__Task details__: Keep only the lines of the listing that include the word "agent", and copy them.

.....

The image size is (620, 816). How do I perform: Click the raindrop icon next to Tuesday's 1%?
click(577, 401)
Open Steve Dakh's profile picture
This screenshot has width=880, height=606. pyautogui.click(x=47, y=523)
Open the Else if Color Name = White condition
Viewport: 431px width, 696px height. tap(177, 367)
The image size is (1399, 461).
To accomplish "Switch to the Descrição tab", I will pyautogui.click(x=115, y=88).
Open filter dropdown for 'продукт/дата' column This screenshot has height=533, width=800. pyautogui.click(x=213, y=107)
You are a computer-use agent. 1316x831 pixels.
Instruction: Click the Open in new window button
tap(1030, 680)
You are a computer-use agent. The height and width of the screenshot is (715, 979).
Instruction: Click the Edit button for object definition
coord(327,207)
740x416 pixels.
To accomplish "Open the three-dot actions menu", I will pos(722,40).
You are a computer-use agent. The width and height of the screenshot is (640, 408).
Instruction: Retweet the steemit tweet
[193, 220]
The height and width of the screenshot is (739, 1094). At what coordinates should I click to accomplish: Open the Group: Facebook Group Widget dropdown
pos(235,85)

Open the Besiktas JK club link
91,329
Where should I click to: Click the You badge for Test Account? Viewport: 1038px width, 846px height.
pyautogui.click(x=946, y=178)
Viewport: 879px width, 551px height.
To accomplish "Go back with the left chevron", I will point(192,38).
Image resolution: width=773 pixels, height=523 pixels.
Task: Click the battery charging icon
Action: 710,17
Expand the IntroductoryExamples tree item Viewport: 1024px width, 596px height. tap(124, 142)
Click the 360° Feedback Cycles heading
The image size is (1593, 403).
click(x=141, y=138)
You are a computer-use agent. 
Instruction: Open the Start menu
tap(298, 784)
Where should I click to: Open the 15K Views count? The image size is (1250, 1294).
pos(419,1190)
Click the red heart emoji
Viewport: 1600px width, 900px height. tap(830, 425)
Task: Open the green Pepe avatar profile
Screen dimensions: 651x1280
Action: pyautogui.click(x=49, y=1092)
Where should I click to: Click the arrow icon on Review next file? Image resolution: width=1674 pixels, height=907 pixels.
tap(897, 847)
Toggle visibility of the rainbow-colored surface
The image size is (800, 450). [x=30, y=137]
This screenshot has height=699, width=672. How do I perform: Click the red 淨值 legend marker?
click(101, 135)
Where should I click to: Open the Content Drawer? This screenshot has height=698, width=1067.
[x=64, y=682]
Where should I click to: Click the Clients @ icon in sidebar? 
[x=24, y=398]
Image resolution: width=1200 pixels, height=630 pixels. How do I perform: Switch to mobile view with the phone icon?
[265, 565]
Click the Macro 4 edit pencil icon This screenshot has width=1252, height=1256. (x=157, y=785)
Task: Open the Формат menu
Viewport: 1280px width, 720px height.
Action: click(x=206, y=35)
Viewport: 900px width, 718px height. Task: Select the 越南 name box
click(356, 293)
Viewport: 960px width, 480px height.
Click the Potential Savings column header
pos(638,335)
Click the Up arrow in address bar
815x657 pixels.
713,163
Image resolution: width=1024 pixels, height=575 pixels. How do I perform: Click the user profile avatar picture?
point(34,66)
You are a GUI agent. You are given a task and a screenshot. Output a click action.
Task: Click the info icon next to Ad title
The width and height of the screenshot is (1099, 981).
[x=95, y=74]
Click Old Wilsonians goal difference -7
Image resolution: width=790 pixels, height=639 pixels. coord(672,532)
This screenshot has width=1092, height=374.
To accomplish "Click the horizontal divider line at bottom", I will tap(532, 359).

.....

__Solution for this task__:
You are a computer-use agent. 1316x831 pixels.
You are a computer-use agent. The height and width of the screenshot is (715, 979).
You are a computer-use agent. The width and height of the screenshot is (640, 408).
You are a computer-use agent. 
You are a GUI agent. You are given a task and a screenshot. Output a click action.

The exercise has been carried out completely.